An aerial view of the Haystack Mountain School of Crafts, the buildings nestled in the trees and overlooking the Atlantic ocean.

Thursday December 19, 2019 | by Andrew Page

Haystack wins $4 million Windgate gift to endow its campus preservation

An architectural landmark perched on a granite cliff on Deer Island, Maine, the Haystack Mountain School of Crafts has played an outsize role in the history of glass art, hosting classes and workshops by Harvey Littleton in the early stages of Studio Glass. Dale Chihuly both studied and taught here, and clearly was inspired by the dramatic and rugged surroundings to start Pilchuck in the forests of Washington state. Added to the National Register of Historic Places in 2006, the Haystack campus was designed in 1960 by noted architect Edward Larrabee Barnes. Using local materials such as cedar shingles, and with an extensive wooden walkway fostering a sense of connection, the design won the Twenty Five Year Award from the American Institute of Architects in 1994, a rare honor shared by less than 50 buildings.
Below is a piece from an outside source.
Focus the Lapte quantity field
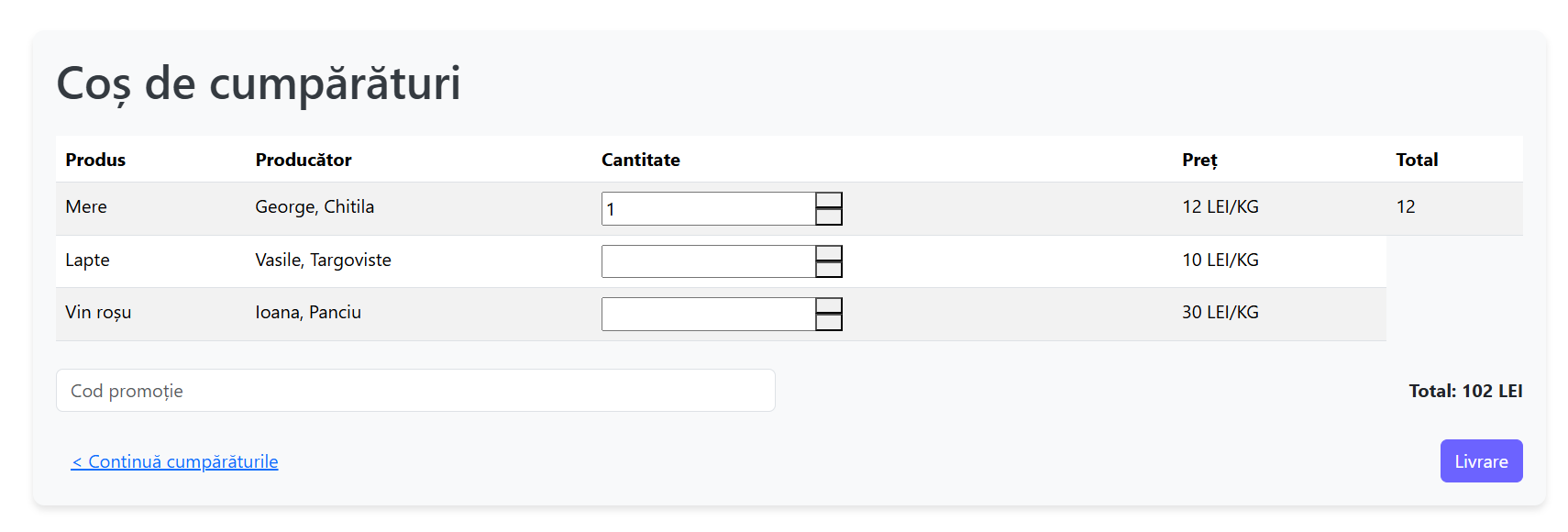 pos(709,261)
Recognizing both the importance and the challenge of preserving the landmark campus in a wind-swept coastal environment, Haystack was recently gifted a $4-million grant by the Windgate Foundation. The largest gift in the school's history, the money will be "permanently restricted, generating operating support of the ongoing preservation" of the unique Haystack campus, according to the official announcement of the gift.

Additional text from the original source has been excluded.